Çünkü psikoloji bir bilimdir o gözlem, ölçüm ve analiz, teorik yorumların, genellemeler, açıklamalar ve tahminler tarafından desteklenen-up için sistematik ve objektif prosedürler kullanılarak davranış nedenlerini araştırmak için çalışır.

Psikolojide klasik çağdaş perspektifler bu stratejilerin ne benimsemeye Davranışçılar kontrollü laboratuvar deney ve davranış nedenleri olarak herhangi görünmeyen veya bilinçaltı güçlerin reddi bağımlılıktan için ünlü edildi. Ve sonra, bilişsel psikoloji bu titiz, bilimsel, laboratuar temelli bilimsel yaklaşımı da benimsedi.

Geniş kapsamı ile psikoloji muazzam bir fenomen yelpazesini araştırır: öğrenme ve hafıza, duyum ve algı , motivasyon ve duygu, düşünce ve dil, kişilik ve sosyal davranış, zeka, çocuk gelişimi, akıl hastalığı ve çok daha fazlası.

Dahası, psikologlar bu konuları çeşitli tamamlayıcı psikolojik perspektiflerden inceler .

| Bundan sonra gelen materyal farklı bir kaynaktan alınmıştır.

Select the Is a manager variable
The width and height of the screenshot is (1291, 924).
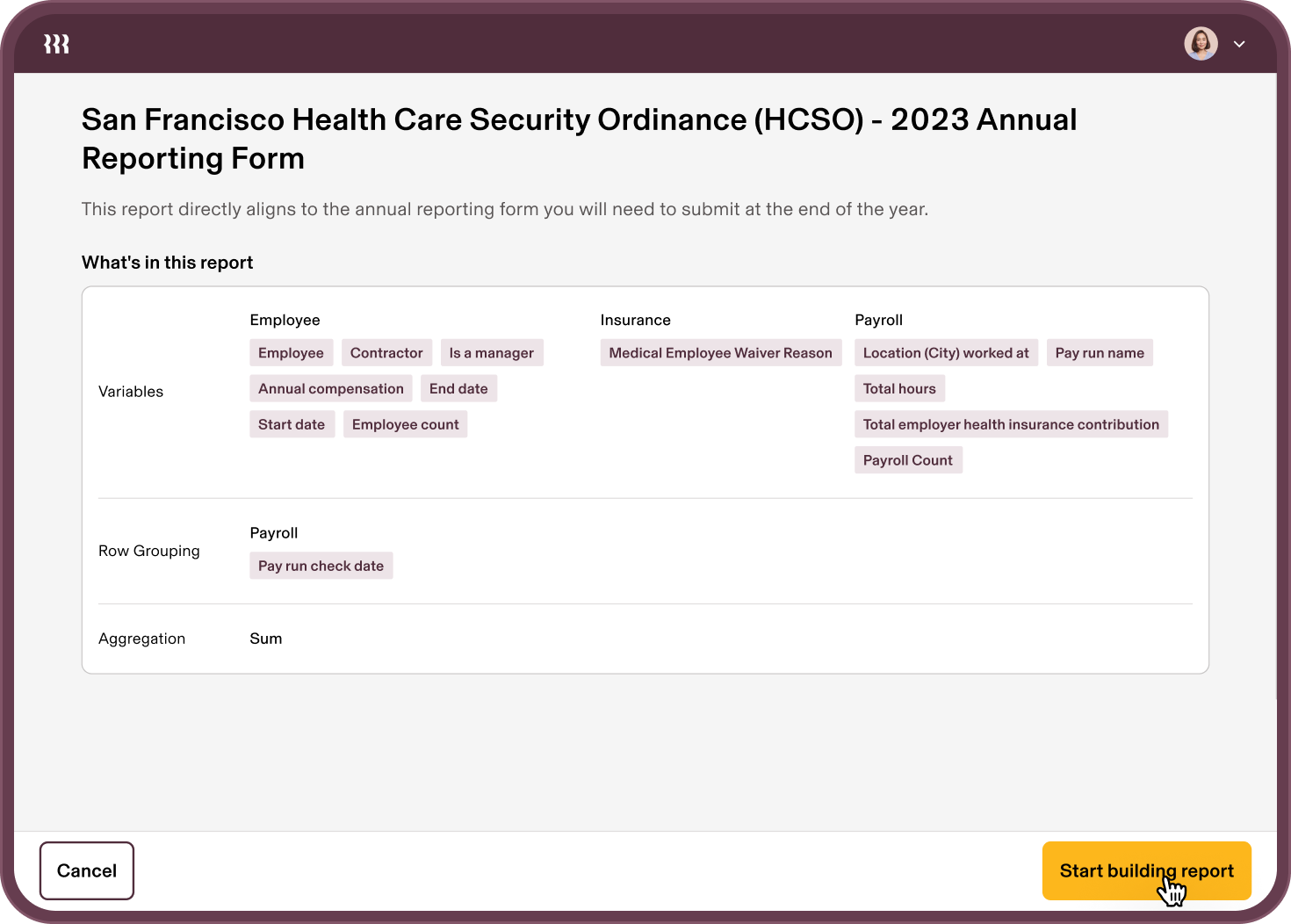492,352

Her bir psikolojik bakış açısı, insanların neye benzediğine dair ortak bir varsayımlar kümesi, araştırmak için neyin önemli olduğu ve nasıl çalışılacağı ile desteklenir. Bazıları beynin ayrıntılı biyolojik çalışmalarını yürütür, diğerleri bilgiyi nasıl işlediğimizi araştırır; diğerleri evrimin rolünü analiz eder, ve diğerleri hala kültür ve toplumun etkisini inceler.

Kritik değerlendirme
Kuhn (1962), bir çalışma alanının, yalnızca takipçilerinin çoğu ortak bir perspektife ya da paradigmaya katılırsa, meşru olarak bir bilim olarak kabul edilebileceğini öne sürmektedir.

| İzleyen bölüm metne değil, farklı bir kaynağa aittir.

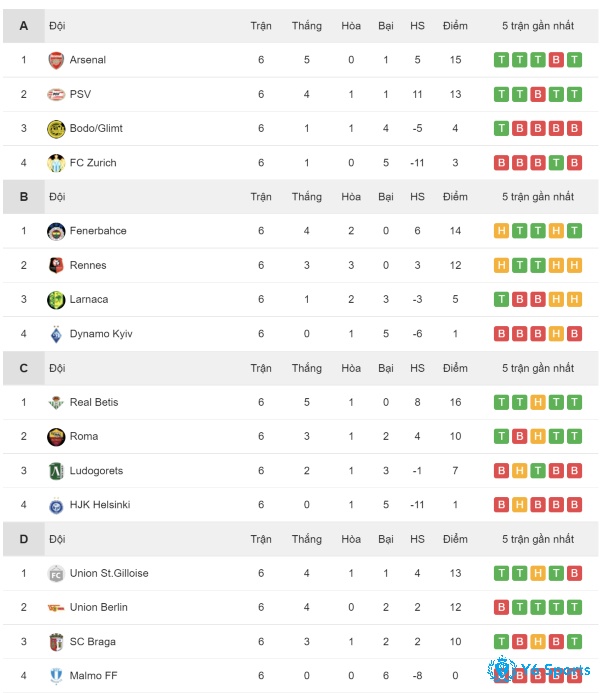Image resolution: width=600 pixels, height=693 pixels.
Task: Select the group A header label
Action: click(24, 26)
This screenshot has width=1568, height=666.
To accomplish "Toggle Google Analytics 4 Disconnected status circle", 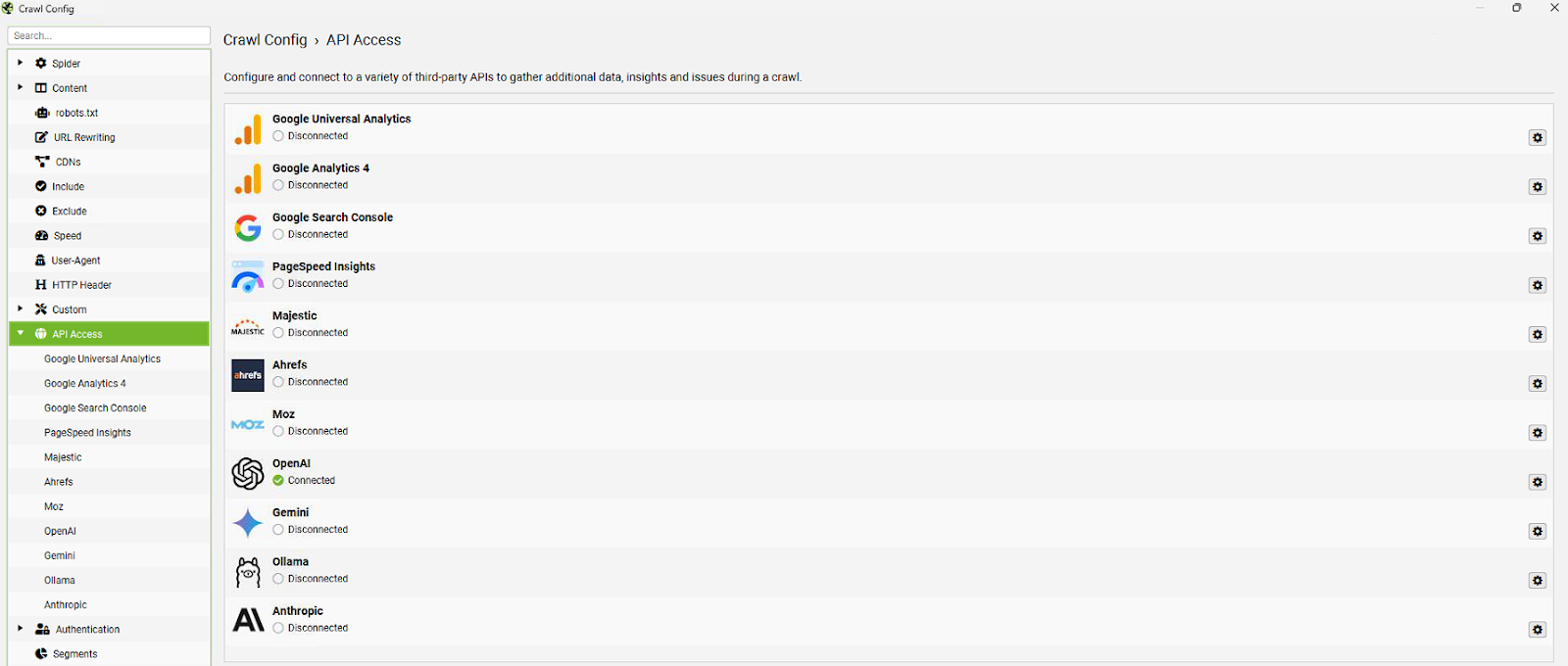I will (278, 185).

Kuhn, psikolojinin hâlâ paradigmatik olduğunu düşünürken, diğerleri zaten deneyimlenen bilimsel devrimlerin olduğuna inanmaktadır (Wundt’un yapısalcılığının yerini Watson’un davranışçılık ile değiştirmesi, bunun yerine bilgi işleme yaklaşımının yerini almıştır ).

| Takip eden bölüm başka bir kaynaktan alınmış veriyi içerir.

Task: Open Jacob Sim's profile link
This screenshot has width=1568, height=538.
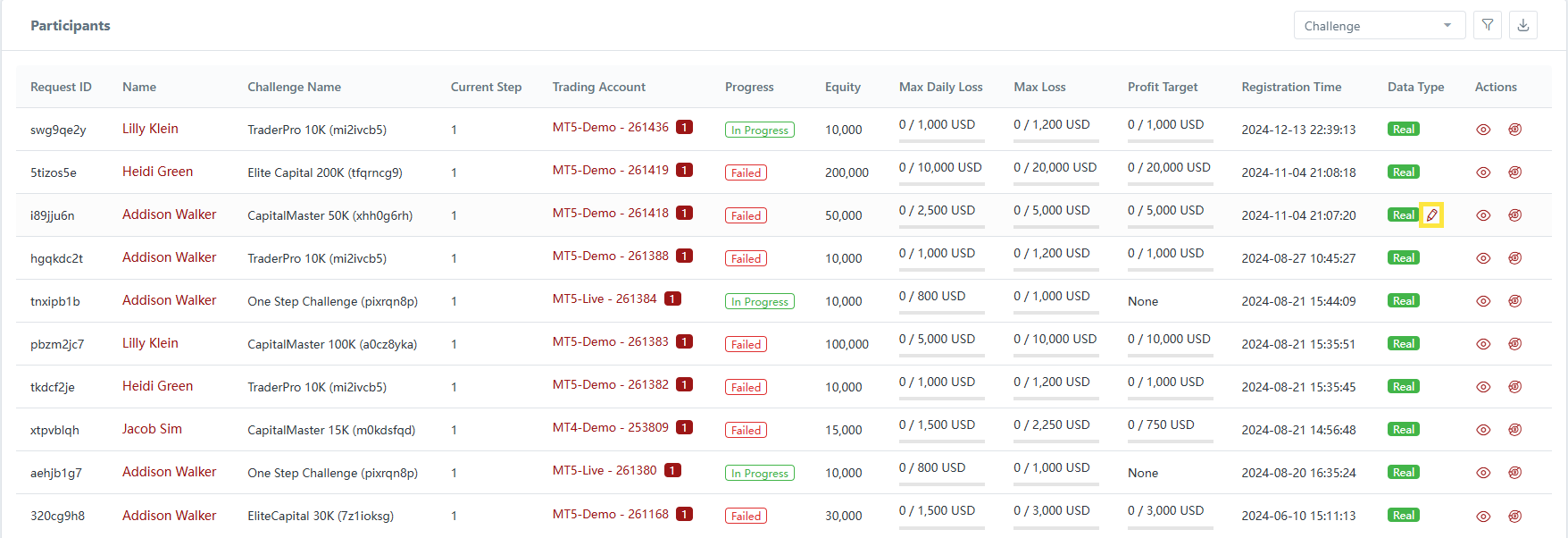Action: [152, 429]
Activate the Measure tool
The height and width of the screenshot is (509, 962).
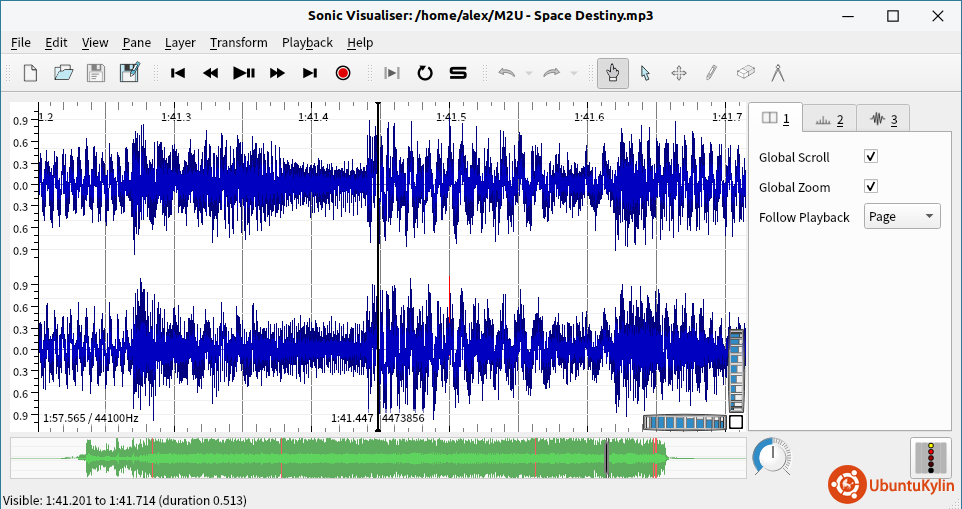tap(777, 73)
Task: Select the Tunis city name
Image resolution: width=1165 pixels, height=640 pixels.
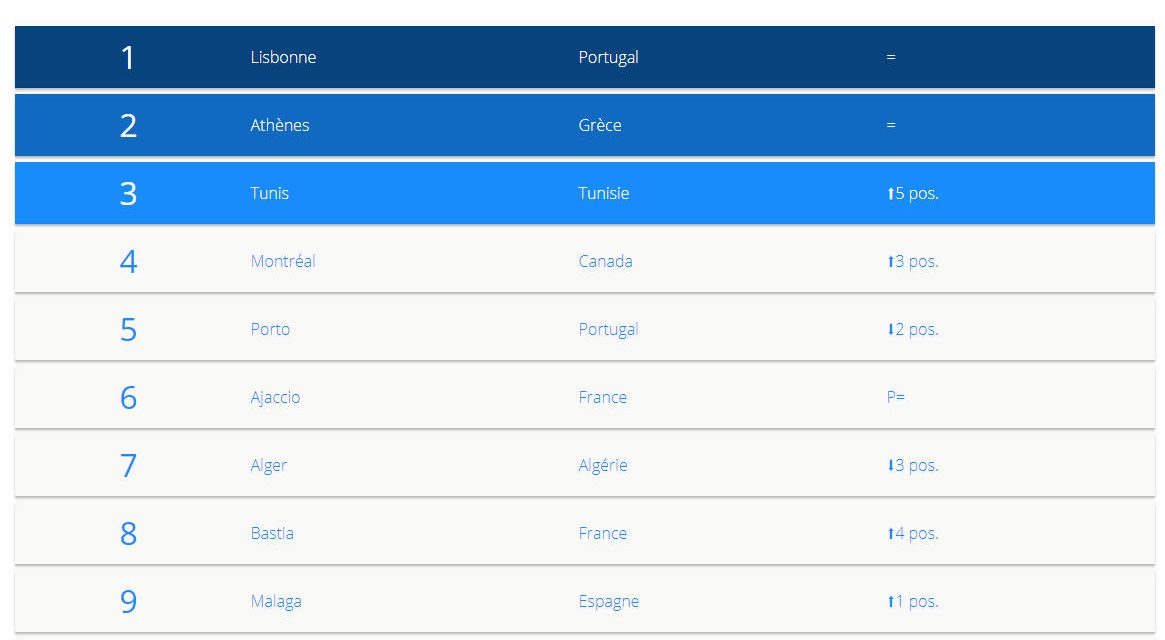Action: click(270, 194)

Burada önemli olan nokta şudur: psikolog, neyin çalışılacağı ve nasıl çalışılacağı konusunda hemfikir değilse psikoloji bir bilim olarak düşünülebilir mi?

Psikoloji, insan ve hayvan davranışlarını ve gözlemlenebilir ve ölçülebilir insani zihinsel süreçleri inceleyen olumlu bir bilimdir. Bu tanımdaki davranış, bilim ve zihinsel süreç kavramlarını inceleyelim:
Davranış: Bir kuruluşun gözlemleyebileceği ve ölçebileceği tüm aktiviteler.
Bilim: Belirli bir saha deneyi, gözlem ve araştırmadan nesnel bilgi toplanması.
Zihinsel Süreç: Organizasyonun doğrudan gözlenemeyen davranışları, dolaylı olarak gözlemlenip ölçülebilir. İnsanın duyguları, düşünceleri, inançları, yani bir kişinin iç dünyasında meydana gelen bu olaylar dolaylı olarak gözlemlenip ölçülebilir.

“Psikoloji Nedir?” üzerine bir yorum

  1. psikoloji nedir konusunda başarılı bir yazı olmuş.

    psikoloji konusunda daha çok yazı bekler. değerli yazıları takip etmeye devam edeceğim. başarılar dilerim.